- _Records shown_

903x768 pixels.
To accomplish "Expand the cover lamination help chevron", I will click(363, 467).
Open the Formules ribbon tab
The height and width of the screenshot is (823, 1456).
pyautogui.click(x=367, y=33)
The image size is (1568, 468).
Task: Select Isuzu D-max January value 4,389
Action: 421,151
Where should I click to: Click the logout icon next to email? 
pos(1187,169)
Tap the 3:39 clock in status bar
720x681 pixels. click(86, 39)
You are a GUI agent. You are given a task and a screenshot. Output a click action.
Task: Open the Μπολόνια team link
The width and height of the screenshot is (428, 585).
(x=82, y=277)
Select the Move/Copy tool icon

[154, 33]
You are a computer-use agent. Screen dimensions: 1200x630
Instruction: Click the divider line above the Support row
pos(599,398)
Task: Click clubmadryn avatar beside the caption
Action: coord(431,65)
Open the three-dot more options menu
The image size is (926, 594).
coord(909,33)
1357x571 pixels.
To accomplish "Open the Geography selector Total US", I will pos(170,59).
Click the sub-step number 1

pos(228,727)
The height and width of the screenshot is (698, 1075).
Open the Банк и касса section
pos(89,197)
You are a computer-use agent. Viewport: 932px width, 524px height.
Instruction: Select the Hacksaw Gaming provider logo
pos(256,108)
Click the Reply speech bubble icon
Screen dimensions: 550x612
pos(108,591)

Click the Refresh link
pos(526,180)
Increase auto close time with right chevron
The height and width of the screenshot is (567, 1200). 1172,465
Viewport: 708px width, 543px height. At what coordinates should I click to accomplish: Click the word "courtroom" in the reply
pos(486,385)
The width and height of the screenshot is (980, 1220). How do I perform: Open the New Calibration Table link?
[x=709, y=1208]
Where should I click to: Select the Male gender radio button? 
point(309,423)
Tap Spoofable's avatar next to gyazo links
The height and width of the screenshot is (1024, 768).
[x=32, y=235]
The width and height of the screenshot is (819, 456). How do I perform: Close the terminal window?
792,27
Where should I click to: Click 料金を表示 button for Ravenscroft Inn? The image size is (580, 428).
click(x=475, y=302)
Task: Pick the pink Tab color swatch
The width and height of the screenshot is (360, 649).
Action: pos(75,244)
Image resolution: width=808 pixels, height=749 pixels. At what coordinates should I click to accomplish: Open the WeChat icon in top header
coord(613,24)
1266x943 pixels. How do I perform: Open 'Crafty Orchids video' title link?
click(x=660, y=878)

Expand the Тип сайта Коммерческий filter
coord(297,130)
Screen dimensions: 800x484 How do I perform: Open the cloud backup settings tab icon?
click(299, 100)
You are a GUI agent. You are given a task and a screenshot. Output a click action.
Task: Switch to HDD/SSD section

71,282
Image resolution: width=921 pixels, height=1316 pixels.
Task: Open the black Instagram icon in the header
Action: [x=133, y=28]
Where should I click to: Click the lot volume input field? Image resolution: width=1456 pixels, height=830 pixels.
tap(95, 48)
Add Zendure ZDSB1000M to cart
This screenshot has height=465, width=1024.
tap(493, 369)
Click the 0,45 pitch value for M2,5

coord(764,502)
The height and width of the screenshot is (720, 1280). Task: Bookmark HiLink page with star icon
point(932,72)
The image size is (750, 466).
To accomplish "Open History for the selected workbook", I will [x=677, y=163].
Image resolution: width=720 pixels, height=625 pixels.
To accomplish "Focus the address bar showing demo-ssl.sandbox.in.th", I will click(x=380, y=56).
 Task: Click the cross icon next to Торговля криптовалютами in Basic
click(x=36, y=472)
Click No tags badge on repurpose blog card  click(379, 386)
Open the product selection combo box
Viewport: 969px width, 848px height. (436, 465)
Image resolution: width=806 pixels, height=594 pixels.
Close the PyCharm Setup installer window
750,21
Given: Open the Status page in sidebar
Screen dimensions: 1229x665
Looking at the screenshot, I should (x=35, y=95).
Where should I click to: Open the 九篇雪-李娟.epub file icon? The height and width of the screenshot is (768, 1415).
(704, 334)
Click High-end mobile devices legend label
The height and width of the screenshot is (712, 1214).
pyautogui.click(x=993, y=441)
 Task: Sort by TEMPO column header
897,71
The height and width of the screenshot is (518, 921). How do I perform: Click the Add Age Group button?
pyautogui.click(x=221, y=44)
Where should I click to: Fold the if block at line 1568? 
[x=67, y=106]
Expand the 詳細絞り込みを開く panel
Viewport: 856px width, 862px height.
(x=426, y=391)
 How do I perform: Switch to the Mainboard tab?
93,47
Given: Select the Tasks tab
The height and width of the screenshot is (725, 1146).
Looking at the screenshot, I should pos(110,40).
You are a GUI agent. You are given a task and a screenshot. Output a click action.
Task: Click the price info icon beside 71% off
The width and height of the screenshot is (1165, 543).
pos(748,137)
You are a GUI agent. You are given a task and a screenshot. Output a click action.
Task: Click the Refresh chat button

- _Task_
The required output is the complete set of records, reproduced exactly.

- _Solution for this problem_
903x768 pixels.
To accomplish "Expand the cover lamination help chevron", I will click(363, 467).
Open the Formules ribbon tab
The height and width of the screenshot is (823, 1456).
pyautogui.click(x=367, y=33)
The image size is (1568, 468).
Task: Select Isuzu D-max January value 4,389
Action: 421,151
Where should I click to: Click the logout icon next to email? 
pos(1187,169)
Tap the 3:39 clock in status bar
720x681 pixels. click(86, 39)
You are a GUI agent. You are given a task and a screenshot. Output a click action.
Task: Open the Μπολόνια team link
The width and height of the screenshot is (428, 585).
(x=82, y=277)
Select the Move/Copy tool icon

[154, 33]
You are a computer-use agent. Screen dimensions: 1200x630
Instruction: Click the divider line above the Support row
pos(599,398)
Task: Click clubmadryn avatar beside the caption
Action: coord(431,65)
Open the three-dot more options menu
The image size is (926, 594).
coord(909,33)
1357x571 pixels.
To accomplish "Open the Geography selector Total US", I will pos(170,59).
Click the sub-step number 1

pos(228,727)
The height and width of the screenshot is (698, 1075).
Open the Банк и касса section
pos(89,197)
You are a computer-use agent. Viewport: 932px width, 524px height.
Instruction: Select the Hacksaw Gaming provider logo
pos(256,108)
Click the Reply speech bubble icon
Screen dimensions: 550x612
pos(108,591)

Click the Refresh link
pos(526,180)
Increase auto close time with right chevron
The height and width of the screenshot is (567, 1200). 1172,465
Viewport: 708px width, 543px height. At what coordinates should I click to accomplish: Click the word "courtroom" in the reply
pos(486,385)
The width and height of the screenshot is (980, 1220). How do I perform: Open the New Calibration Table link?
[x=709, y=1208]
Where should I click to: Select the Male gender radio button? 
point(309,423)
Tap Spoofable's avatar next to gyazo links
The height and width of the screenshot is (1024, 768).
[x=32, y=235]
The width and height of the screenshot is (819, 456). How do I perform: Close the terminal window?
792,27
Where should I click to: Click 料金を表示 button for Ravenscroft Inn? The image size is (580, 428).
click(x=475, y=302)
Task: Pick the pink Tab color swatch
The width and height of the screenshot is (360, 649).
Action: pos(75,244)
Image resolution: width=808 pixels, height=749 pixels. At what coordinates should I click to accomplish: Open the WeChat icon in top header
coord(613,24)
1266x943 pixels. How do I perform: Open 'Crafty Orchids video' title link?
click(x=660, y=878)

Expand the Тип сайта Коммерческий filter
coord(297,130)
Screen dimensions: 800x484 How do I perform: Open the cloud backup settings tab icon?
click(299, 100)
You are a GUI agent. You are given a task and a screenshot. Output a click action.
Task: Switch to HDD/SSD section

71,282
Image resolution: width=921 pixels, height=1316 pixels.
Task: Open the black Instagram icon in the header
Action: [x=133, y=28]
Where should I click to: Click the lot volume input field? Image resolution: width=1456 pixels, height=830 pixels.
tap(95, 48)
Add Zendure ZDSB1000M to cart
This screenshot has height=465, width=1024.
tap(493, 369)
Click the 0,45 pitch value for M2,5

coord(764,502)
The height and width of the screenshot is (720, 1280). Task: Bookmark HiLink page with star icon
point(932,72)
The image size is (750, 466).
To accomplish "Open History for the selected workbook", I will [x=677, y=163].
Image resolution: width=720 pixels, height=625 pixels.
To accomplish "Focus the address bar showing demo-ssl.sandbox.in.th", I will click(x=380, y=56).
 Task: Click the cross icon next to Торговля криптовалютами in Basic
click(x=36, y=472)
Click No tags badge on repurpose blog card  click(379, 386)
Open the product selection combo box
Viewport: 969px width, 848px height. (436, 465)
Image resolution: width=806 pixels, height=594 pixels.
Close the PyCharm Setup installer window
750,21
Given: Open the Status page in sidebar
Screen dimensions: 1229x665
Looking at the screenshot, I should (x=35, y=95).
Where should I click to: Open the 九篇雪-李娟.epub file icon? The height and width of the screenshot is (768, 1415).
(704, 334)
Click High-end mobile devices legend label
The height and width of the screenshot is (712, 1214).
pyautogui.click(x=993, y=441)
 Task: Sort by TEMPO column header
897,71
The height and width of the screenshot is (518, 921). How do I perform: Click the Add Age Group button?
pyautogui.click(x=221, y=44)
Where should I click to: Fold the if block at line 1568? 
[x=67, y=106]
Expand the 詳細絞り込みを開く panel
Viewport: 856px width, 862px height.
(x=426, y=391)
 How do I perform: Switch to the Mainboard tab?
93,47
Given: Select the Tasks tab
The height and width of the screenshot is (725, 1146).
Looking at the screenshot, I should pos(110,40).
You are a GUI agent. You are given a task and a screenshot. Output a click action.
Task: Click the price info icon beside 71% off
The width and height of the screenshot is (1165, 543).
pos(748,137)
You are a GUI agent. You are given a task and a screenshot. Output a click action.
Task: Click the Refresh chat button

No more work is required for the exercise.